> [SHORT EXERCISE]:
Copy out all of the items below, swapping every "Find the location of a particular element." for "Locate the element." and leaving everything else unchanged.

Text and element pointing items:
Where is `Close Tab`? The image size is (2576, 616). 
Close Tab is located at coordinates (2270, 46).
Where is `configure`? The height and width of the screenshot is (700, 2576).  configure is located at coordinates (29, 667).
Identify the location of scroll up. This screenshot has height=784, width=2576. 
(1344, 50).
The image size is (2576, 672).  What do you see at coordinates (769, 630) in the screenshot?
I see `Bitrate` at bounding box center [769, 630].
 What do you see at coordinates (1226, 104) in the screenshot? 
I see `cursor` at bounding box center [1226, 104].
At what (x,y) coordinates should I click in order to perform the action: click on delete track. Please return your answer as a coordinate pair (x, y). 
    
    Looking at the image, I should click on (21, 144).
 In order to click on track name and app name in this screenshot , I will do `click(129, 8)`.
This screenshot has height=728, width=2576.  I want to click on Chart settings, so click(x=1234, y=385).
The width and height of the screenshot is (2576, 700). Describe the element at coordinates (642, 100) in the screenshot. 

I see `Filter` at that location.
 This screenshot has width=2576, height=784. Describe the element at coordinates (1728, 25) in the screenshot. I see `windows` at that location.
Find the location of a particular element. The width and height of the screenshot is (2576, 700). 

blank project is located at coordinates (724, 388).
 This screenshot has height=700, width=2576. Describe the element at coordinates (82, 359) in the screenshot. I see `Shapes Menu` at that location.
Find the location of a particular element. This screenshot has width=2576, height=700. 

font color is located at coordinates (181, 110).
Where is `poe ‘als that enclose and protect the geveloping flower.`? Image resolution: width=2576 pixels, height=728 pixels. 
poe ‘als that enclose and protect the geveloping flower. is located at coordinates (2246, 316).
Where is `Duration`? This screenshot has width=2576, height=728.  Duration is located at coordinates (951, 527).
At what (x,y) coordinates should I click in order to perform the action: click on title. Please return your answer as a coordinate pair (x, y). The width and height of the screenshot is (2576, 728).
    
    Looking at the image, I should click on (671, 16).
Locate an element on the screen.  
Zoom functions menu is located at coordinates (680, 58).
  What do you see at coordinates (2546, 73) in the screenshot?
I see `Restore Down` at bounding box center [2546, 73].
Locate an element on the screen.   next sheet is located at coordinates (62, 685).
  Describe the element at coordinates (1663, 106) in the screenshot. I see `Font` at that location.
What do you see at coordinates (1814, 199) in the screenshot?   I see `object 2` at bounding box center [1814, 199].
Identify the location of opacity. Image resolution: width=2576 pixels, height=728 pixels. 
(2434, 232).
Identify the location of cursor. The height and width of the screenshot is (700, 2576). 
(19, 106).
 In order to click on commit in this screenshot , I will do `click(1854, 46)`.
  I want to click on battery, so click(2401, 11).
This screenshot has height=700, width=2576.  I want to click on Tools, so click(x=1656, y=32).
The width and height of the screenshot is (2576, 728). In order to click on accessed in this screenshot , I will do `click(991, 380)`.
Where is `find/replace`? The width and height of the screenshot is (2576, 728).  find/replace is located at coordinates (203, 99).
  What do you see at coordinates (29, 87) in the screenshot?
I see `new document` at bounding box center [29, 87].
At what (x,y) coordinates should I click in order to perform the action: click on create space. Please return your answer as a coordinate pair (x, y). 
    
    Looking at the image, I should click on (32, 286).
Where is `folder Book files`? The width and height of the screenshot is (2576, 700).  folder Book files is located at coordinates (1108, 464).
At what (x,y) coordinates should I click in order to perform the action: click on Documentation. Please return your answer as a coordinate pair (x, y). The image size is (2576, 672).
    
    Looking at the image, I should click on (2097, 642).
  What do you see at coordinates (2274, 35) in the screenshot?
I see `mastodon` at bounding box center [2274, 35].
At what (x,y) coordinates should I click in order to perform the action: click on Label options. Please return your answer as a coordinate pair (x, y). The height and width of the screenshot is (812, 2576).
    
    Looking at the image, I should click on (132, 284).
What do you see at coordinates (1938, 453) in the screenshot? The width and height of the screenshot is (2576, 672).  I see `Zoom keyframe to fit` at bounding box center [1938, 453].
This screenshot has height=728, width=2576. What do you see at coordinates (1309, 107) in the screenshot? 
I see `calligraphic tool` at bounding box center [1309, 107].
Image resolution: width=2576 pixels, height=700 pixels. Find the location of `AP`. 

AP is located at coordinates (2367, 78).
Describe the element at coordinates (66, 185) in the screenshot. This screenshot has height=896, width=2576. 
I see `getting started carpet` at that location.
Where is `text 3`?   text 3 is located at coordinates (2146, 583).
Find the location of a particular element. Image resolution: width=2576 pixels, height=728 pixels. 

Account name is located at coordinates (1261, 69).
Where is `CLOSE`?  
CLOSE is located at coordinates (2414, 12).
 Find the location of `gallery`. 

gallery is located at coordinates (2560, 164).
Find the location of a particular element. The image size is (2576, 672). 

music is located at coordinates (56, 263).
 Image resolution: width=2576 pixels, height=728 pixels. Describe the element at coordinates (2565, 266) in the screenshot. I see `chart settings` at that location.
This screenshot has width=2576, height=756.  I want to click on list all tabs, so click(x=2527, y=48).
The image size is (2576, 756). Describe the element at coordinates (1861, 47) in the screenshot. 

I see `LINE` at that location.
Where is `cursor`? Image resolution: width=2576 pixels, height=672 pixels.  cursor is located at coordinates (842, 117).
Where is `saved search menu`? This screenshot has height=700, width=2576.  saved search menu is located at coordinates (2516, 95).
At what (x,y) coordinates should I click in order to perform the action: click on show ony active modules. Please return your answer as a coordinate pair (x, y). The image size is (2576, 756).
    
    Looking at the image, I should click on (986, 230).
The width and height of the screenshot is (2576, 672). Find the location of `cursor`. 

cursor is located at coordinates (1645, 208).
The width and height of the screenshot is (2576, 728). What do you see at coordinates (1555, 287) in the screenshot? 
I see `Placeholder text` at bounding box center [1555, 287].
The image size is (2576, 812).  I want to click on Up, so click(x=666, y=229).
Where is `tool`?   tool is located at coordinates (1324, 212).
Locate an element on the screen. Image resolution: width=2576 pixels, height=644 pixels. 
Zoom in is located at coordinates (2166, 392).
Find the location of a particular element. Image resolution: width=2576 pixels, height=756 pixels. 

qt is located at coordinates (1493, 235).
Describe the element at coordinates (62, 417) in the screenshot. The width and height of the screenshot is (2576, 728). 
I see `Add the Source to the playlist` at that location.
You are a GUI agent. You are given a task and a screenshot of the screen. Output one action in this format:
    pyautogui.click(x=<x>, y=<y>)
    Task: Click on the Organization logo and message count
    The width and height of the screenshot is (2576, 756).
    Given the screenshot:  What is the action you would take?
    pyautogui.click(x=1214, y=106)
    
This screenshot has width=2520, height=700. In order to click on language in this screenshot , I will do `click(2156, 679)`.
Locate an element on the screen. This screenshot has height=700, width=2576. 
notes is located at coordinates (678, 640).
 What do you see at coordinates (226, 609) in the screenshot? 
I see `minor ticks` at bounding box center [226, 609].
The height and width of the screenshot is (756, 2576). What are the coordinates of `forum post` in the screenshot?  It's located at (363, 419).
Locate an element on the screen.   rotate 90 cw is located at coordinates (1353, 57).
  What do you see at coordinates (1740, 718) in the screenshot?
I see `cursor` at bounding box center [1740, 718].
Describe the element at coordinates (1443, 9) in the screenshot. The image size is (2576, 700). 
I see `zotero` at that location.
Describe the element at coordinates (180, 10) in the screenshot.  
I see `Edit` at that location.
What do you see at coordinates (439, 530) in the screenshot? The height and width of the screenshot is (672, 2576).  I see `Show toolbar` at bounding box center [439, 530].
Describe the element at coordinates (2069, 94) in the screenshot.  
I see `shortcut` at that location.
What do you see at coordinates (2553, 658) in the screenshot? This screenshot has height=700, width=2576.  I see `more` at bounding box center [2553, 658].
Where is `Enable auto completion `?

> [COMPLETE ANSWER]:
Where is `Close Tab`? The image size is (2576, 616). 
Close Tab is located at coordinates (2270, 46).
Where is `configure`? The height and width of the screenshot is (700, 2576).  configure is located at coordinates (29, 667).
Identify the location of scroll up. This screenshot has height=784, width=2576. 
(1344, 50).
The image size is (2576, 672).  What do you see at coordinates (769, 630) in the screenshot?
I see `Bitrate` at bounding box center [769, 630].
 What do you see at coordinates (1226, 104) in the screenshot? 
I see `cursor` at bounding box center [1226, 104].
At what (x,y) coordinates should I click in order to perform the action: click on delete track. Please return your answer as a coordinate pair (x, y). 
    
    Looking at the image, I should click on (21, 144).
 In order to click on track name and app name in this screenshot , I will do `click(129, 8)`.
This screenshot has height=728, width=2576.  I want to click on Chart settings, so click(x=1234, y=385).
The width and height of the screenshot is (2576, 700). Describe the element at coordinates (642, 100) in the screenshot. 

I see `Filter` at that location.
 This screenshot has width=2576, height=784. Describe the element at coordinates (1728, 25) in the screenshot. I see `windows` at that location.
Locate the element. The width and height of the screenshot is (2576, 700). 

blank project is located at coordinates (724, 388).
 This screenshot has height=700, width=2576. Describe the element at coordinates (82, 359) in the screenshot. I see `Shapes Menu` at that location.
Locate the element. This screenshot has width=2576, height=700. 

font color is located at coordinates (181, 110).
Where is `poe ‘als that enclose and protect the geveloping flower.`? Image resolution: width=2576 pixels, height=728 pixels. 
poe ‘als that enclose and protect the geveloping flower. is located at coordinates (2246, 316).
Where is `Duration`? This screenshot has width=2576, height=728.  Duration is located at coordinates (951, 527).
At what (x,y) coordinates should I click in order to perform the action: click on title. Please return your answer as a coordinate pair (x, y). The width and height of the screenshot is (2576, 728).
    
    Looking at the image, I should click on (671, 16).
Locate an element on the screen.  
Zoom functions menu is located at coordinates (680, 58).
  What do you see at coordinates (2546, 73) in the screenshot?
I see `Restore Down` at bounding box center [2546, 73].
Locate an element on the screen.   next sheet is located at coordinates (62, 685).
  Describe the element at coordinates (1663, 106) in the screenshot. I see `Font` at that location.
What do you see at coordinates (1814, 199) in the screenshot?   I see `object 2` at bounding box center [1814, 199].
Identify the location of opacity. Image resolution: width=2576 pixels, height=728 pixels. 
(2434, 232).
Identify the location of cursor. The height and width of the screenshot is (700, 2576). 
(19, 106).
 In order to click on commit in this screenshot , I will do `click(1854, 46)`.
  I want to click on battery, so click(2401, 11).
This screenshot has height=700, width=2576.  I want to click on Tools, so click(x=1656, y=32).
The width and height of the screenshot is (2576, 728). In order to click on accessed in this screenshot , I will do `click(991, 380)`.
Where is `find/replace`? The width and height of the screenshot is (2576, 728).  find/replace is located at coordinates (203, 99).
  What do you see at coordinates (29, 87) in the screenshot?
I see `new document` at bounding box center [29, 87].
At what (x,y) coordinates should I click in order to perform the action: click on create space. Please return your answer as a coordinate pair (x, y). 
    
    Looking at the image, I should click on (32, 286).
Where is `folder Book files`? The width and height of the screenshot is (2576, 700).  folder Book files is located at coordinates (1108, 464).
At what (x,y) coordinates should I click in order to perform the action: click on Documentation. Please return your answer as a coordinate pair (x, y). The image size is (2576, 672).
    
    Looking at the image, I should click on (2097, 642).
  What do you see at coordinates (2274, 35) in the screenshot?
I see `mastodon` at bounding box center [2274, 35].
At what (x,y) coordinates should I click in order to perform the action: click on Label options. Please return your answer as a coordinate pair (x, y). The height and width of the screenshot is (812, 2576).
    
    Looking at the image, I should click on (132, 284).
What do you see at coordinates (1938, 453) in the screenshot? The width and height of the screenshot is (2576, 672).  I see `Zoom keyframe to fit` at bounding box center [1938, 453].
This screenshot has height=728, width=2576. What do you see at coordinates (1309, 107) in the screenshot? 
I see `calligraphic tool` at bounding box center [1309, 107].
Image resolution: width=2576 pixels, height=700 pixels. Find the location of `AP`. 

AP is located at coordinates (2367, 78).
Describe the element at coordinates (66, 185) in the screenshot. This screenshot has height=896, width=2576. 
I see `getting started carpet` at that location.
Where is `text 3`?   text 3 is located at coordinates (2146, 583).
Locate the element. Image resolution: width=2576 pixels, height=728 pixels. 

Account name is located at coordinates (1261, 69).
Where is `CLOSE`?  
CLOSE is located at coordinates (2414, 12).
 Find the location of `gallery`. 

gallery is located at coordinates (2560, 164).
Locate the element. The image size is (2576, 672). 

music is located at coordinates (56, 263).
 Image resolution: width=2576 pixels, height=728 pixels. Describe the element at coordinates (2565, 266) in the screenshot. I see `chart settings` at that location.
This screenshot has width=2576, height=756.  I want to click on list all tabs, so click(x=2527, y=48).
The image size is (2576, 756). Describe the element at coordinates (1861, 47) in the screenshot. 

I see `LINE` at that location.
Where is `cursor`? Image resolution: width=2576 pixels, height=672 pixels.  cursor is located at coordinates (842, 117).
Where is `saved search menu`? This screenshot has height=700, width=2576.  saved search menu is located at coordinates (2516, 95).
At what (x,y) coordinates should I click in order to perform the action: click on show ony active modules. Please return your answer as a coordinate pair (x, y). The image size is (2576, 756).
    
    Looking at the image, I should click on (986, 230).
The width and height of the screenshot is (2576, 672). Find the location of `cursor`. 

cursor is located at coordinates (1645, 208).
The width and height of the screenshot is (2576, 728). What do you see at coordinates (1555, 287) in the screenshot? 
I see `Placeholder text` at bounding box center [1555, 287].
The image size is (2576, 812).  I want to click on Up, so click(x=666, y=229).
Where is `tool`?   tool is located at coordinates (1324, 212).
Locate an element on the screen. Image resolution: width=2576 pixels, height=644 pixels. 
Zoom in is located at coordinates (2166, 392).
Locate the element. Image resolution: width=2576 pixels, height=756 pixels. 

qt is located at coordinates (1493, 235).
Describe the element at coordinates (62, 417) in the screenshot. The width and height of the screenshot is (2576, 728). 
I see `Add the Source to the playlist` at that location.
You are a GUI agent. You are given a task and a screenshot of the screen. Output one action in this format:
    pyautogui.click(x=<x>, y=<y>)
    Task: Click on the Organization logo and message count
    The width and height of the screenshot is (2576, 756).
    Given the screenshot:  What is the action you would take?
    pyautogui.click(x=1214, y=106)
    
This screenshot has width=2520, height=700. In order to click on language in this screenshot , I will do `click(2156, 679)`.
Locate an element on the screen. This screenshot has height=700, width=2576. 
notes is located at coordinates (678, 640).
 What do you see at coordinates (226, 609) in the screenshot? 
I see `minor ticks` at bounding box center [226, 609].
The height and width of the screenshot is (756, 2576). What are the coordinates of `forum post` in the screenshot?  It's located at (363, 419).
Locate an element on the screen.   rotate 90 cw is located at coordinates (1353, 57).
  What do you see at coordinates (1740, 718) in the screenshot?
I see `cursor` at bounding box center [1740, 718].
Describe the element at coordinates (1443, 9) in the screenshot. The image size is (2576, 700). 
I see `zotero` at that location.
Describe the element at coordinates (180, 10) in the screenshot.  
I see `Edit` at that location.
What do you see at coordinates (439, 530) in the screenshot? The height and width of the screenshot is (672, 2576).  I see `Show toolbar` at bounding box center [439, 530].
Describe the element at coordinates (2069, 94) in the screenshot.  
I see `shortcut` at that location.
What do you see at coordinates (2553, 658) in the screenshot? This screenshot has height=700, width=2576.  I see `more` at bounding box center [2553, 658].
Where is `Enable auto completion `?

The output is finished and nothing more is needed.